■ Brief ■
Render the records in the part that opens with the line containing "You are a computer-use agent. Image" and closes with the line containing "[x=133, y=640]" as a two-column CSV with the headers text and answer. Give one row per record, with its text and its answer each in a single quoted field and line breaks replaced by spaces.

■ Entries shown ■
-- Begin --
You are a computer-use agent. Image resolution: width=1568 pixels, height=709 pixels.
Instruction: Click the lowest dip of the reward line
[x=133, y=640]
-- End --
-- Begin --
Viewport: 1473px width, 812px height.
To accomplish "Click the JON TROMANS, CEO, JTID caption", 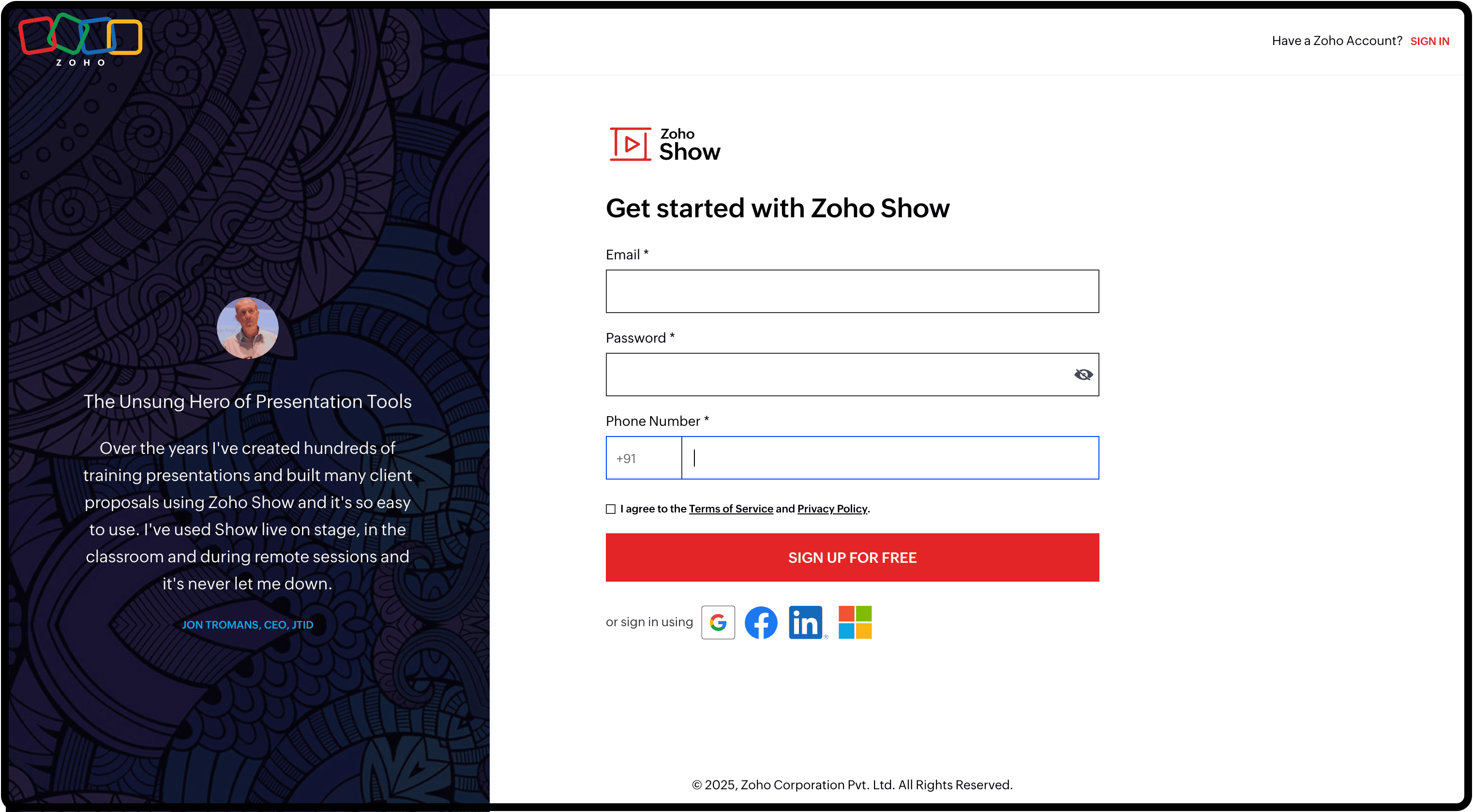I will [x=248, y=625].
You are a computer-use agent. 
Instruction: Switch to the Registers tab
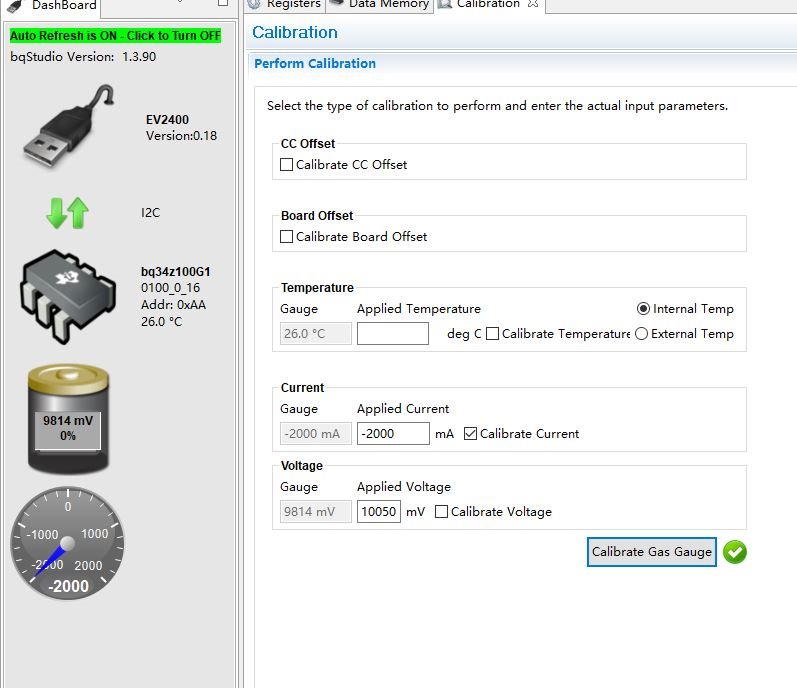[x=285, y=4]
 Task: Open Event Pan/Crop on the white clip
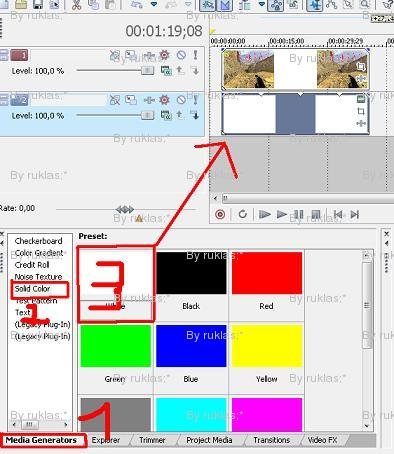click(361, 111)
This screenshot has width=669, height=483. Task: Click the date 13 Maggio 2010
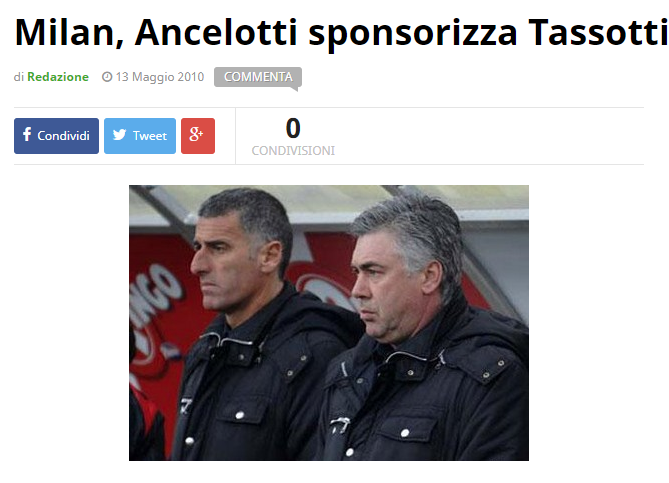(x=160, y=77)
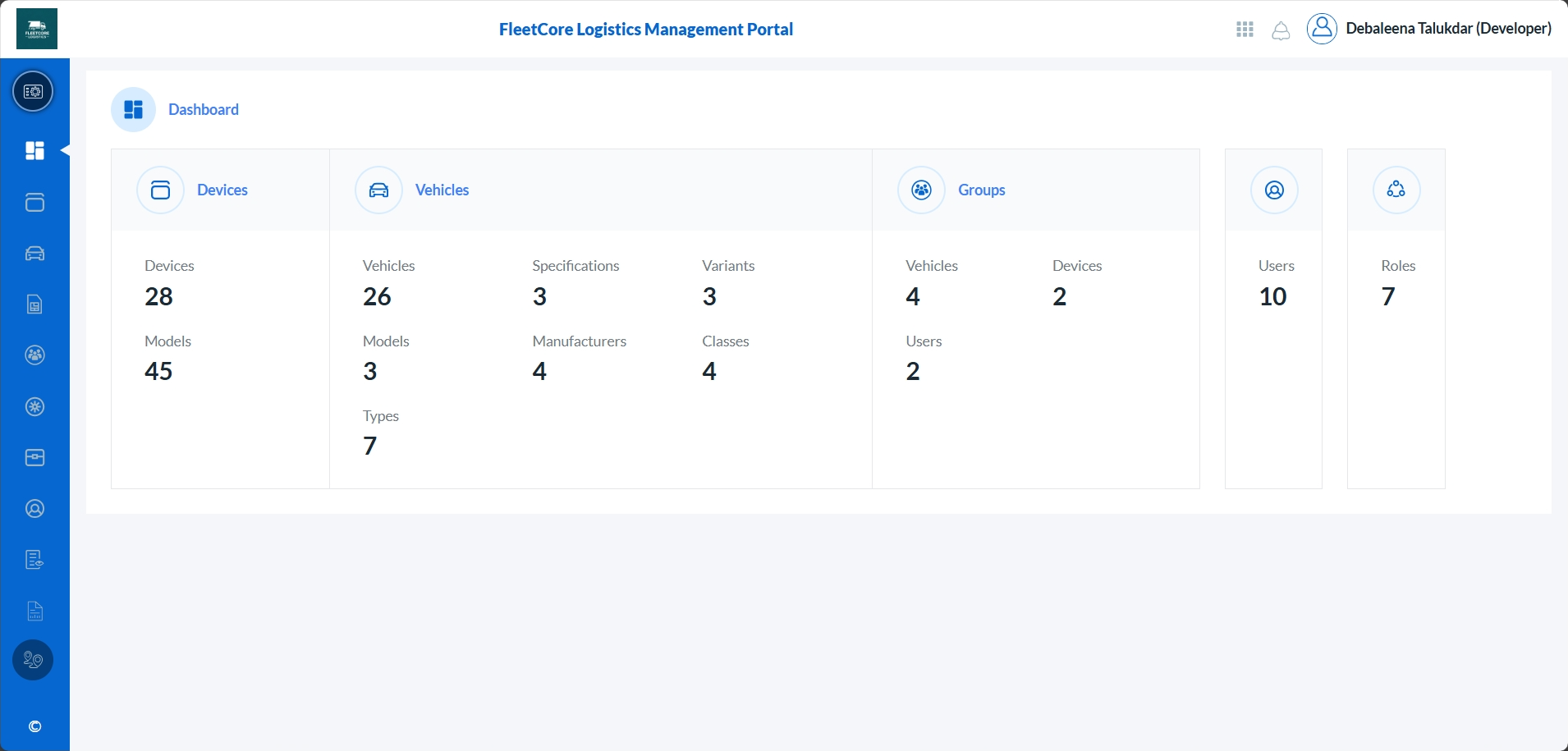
-- End --
-- Begin --
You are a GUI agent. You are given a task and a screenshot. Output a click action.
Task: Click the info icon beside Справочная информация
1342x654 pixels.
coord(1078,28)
-- End --
■ Solution to the exercise ■
text,answer
"You are a computer-use agent. Image resolution: width=1568 pixels, height=709 pixels. Instruction: Click the lowest dip of the reward line","[x=133, y=640]"